Tea (Camellia sinensis) originated from Indo-China border is now distributed all across the world; it is one of the most popular nonalcoholic beverage in the world. Tea is self-incompatible and out crossing plant which has led to the development of large number of hybrids. For effective collection, utilization and conservation of tea plants genetic diversity and population structure studies are very important. There is large number of markers present for the assessment of genetic diversity in a population; morphological, biochemical and molecular. Morphological and biochemical markers are highly influenced by the environment, so results are not reliable. Molecular markers are developed for genetic level study and as they are not influenced by the environment and gives more reliable results.
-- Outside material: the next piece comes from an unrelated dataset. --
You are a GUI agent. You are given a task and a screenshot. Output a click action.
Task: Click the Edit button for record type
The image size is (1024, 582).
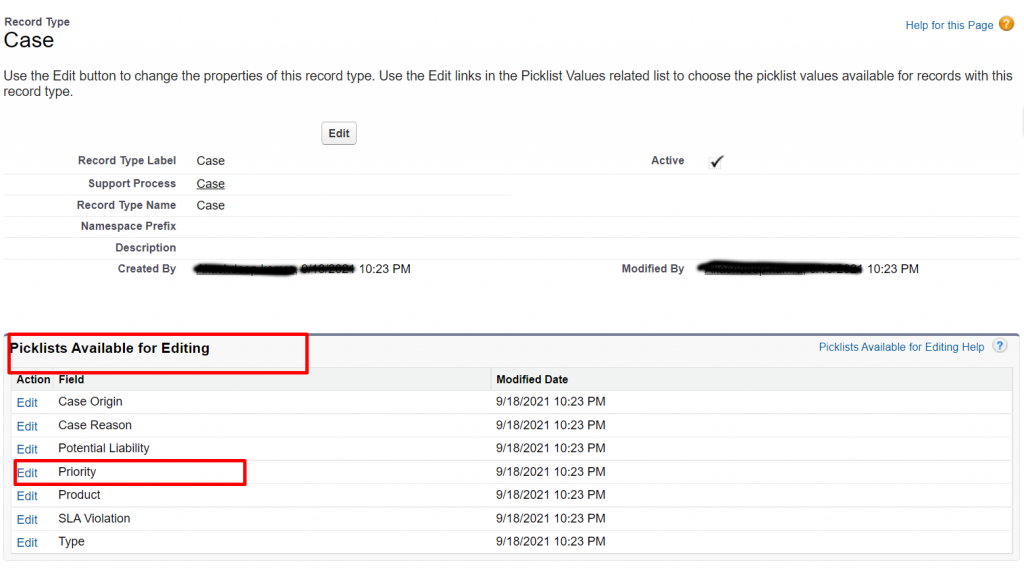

In this study, SSR markers were used, because they show high polymorphism, co-dominant nature and abundance in the genome. Here 80 SSR markers were designed covering all the 15 chromosomes of tea genome and were screened in 9 tea genotypes for polymorphism. Around, 27 of them were found to be polymorphic. But for the final study 6 out of 27 polymorphic markers were selected and were used for the diversity analysis of 36 tea genotypes. A binary matrix was generated for final 6 markers. Polymorphism information content (PIC) was calculated and it was found to be 0.61 to 0.76 which suggest that these 6 could be used for further diversity analysis in tea. Percentage Similarity between 36 genotypes was calculated, dendrogram was constructed using Darwin 6 software which clustered the 36 genotypes into 3 major groups which were further sub Divided.
Key words: Tea (Camellia sinensis), genetic diversity, molecular marker, Polymorphism information content (PIC), SSR (simple sequence repeats).